» TASK ITEM: Return the run of lines below that opens with the line containing "Toggle grid snapping on or off" and closes with the line containing "Click the shield", keeping each one exact.

» RECORD EXCERPTS:
BEGIN

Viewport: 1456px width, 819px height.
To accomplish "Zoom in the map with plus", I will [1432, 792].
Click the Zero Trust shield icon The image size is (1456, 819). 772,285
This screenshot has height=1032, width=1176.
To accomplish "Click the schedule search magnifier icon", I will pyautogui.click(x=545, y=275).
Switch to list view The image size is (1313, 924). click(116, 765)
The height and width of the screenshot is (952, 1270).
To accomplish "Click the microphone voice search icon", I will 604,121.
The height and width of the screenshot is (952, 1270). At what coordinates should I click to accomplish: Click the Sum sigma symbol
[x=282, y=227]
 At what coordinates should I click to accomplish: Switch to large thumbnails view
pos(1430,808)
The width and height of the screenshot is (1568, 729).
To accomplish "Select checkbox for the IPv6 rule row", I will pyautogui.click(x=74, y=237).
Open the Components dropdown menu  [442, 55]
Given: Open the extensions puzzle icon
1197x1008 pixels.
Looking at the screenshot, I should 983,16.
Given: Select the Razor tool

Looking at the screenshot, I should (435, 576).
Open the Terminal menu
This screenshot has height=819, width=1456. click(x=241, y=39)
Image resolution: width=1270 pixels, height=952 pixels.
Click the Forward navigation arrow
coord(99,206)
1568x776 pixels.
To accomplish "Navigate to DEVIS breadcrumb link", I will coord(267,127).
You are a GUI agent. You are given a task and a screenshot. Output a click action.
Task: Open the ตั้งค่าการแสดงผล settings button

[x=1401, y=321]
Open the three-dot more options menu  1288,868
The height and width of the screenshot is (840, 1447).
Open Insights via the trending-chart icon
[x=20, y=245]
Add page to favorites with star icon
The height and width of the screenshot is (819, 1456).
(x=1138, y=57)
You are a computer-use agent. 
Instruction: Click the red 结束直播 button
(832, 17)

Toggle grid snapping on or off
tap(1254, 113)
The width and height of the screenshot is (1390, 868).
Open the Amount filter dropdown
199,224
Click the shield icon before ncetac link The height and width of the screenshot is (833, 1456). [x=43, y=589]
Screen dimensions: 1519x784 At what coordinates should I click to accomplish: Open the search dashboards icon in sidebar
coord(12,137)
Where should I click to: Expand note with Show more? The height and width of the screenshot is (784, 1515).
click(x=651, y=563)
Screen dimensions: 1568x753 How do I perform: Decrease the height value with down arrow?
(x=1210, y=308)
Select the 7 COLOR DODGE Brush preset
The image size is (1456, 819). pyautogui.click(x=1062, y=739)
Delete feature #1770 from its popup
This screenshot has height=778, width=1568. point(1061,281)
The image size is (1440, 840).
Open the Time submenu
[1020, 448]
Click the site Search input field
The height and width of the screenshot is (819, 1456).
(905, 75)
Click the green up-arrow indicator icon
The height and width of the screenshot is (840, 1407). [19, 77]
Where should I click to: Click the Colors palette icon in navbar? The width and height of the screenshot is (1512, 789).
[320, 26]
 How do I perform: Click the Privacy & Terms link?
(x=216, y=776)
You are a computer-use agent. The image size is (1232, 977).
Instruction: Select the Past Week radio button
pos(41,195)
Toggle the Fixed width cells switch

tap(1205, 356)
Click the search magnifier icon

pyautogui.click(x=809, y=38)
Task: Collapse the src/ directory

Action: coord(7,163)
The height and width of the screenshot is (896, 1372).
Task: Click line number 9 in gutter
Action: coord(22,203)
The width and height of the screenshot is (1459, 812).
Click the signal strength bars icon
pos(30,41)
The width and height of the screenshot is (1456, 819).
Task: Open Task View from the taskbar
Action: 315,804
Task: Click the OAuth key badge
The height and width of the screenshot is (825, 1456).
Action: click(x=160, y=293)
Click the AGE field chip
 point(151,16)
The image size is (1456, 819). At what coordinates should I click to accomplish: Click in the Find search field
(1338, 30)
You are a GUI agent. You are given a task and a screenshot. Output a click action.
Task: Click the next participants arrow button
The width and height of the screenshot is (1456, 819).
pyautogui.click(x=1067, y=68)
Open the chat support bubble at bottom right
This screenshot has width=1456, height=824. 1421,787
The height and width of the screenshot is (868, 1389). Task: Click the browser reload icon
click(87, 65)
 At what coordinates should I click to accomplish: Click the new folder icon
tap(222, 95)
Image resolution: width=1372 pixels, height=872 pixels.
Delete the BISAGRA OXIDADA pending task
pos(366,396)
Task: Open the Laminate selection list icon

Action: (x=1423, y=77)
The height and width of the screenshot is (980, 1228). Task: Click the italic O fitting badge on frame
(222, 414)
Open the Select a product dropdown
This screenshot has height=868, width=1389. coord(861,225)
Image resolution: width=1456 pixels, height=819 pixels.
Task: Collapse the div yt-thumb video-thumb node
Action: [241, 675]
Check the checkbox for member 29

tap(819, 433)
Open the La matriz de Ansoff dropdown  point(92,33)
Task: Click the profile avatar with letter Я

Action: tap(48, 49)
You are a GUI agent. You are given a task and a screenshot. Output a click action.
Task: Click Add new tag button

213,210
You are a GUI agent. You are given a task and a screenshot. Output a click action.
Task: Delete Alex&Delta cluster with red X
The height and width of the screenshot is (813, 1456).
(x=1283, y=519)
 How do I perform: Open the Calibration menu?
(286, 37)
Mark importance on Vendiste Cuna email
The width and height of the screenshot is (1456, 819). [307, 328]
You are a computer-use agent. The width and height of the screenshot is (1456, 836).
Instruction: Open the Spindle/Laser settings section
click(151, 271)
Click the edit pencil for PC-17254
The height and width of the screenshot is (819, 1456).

END

» RESULT OF THE EXERCISE:
Toggle grid snapping on or off
tap(1254, 113)
The width and height of the screenshot is (1390, 868).
Open the Amount filter dropdown
199,224
Click the shield icon before ncetac link The height and width of the screenshot is (833, 1456). [x=43, y=589]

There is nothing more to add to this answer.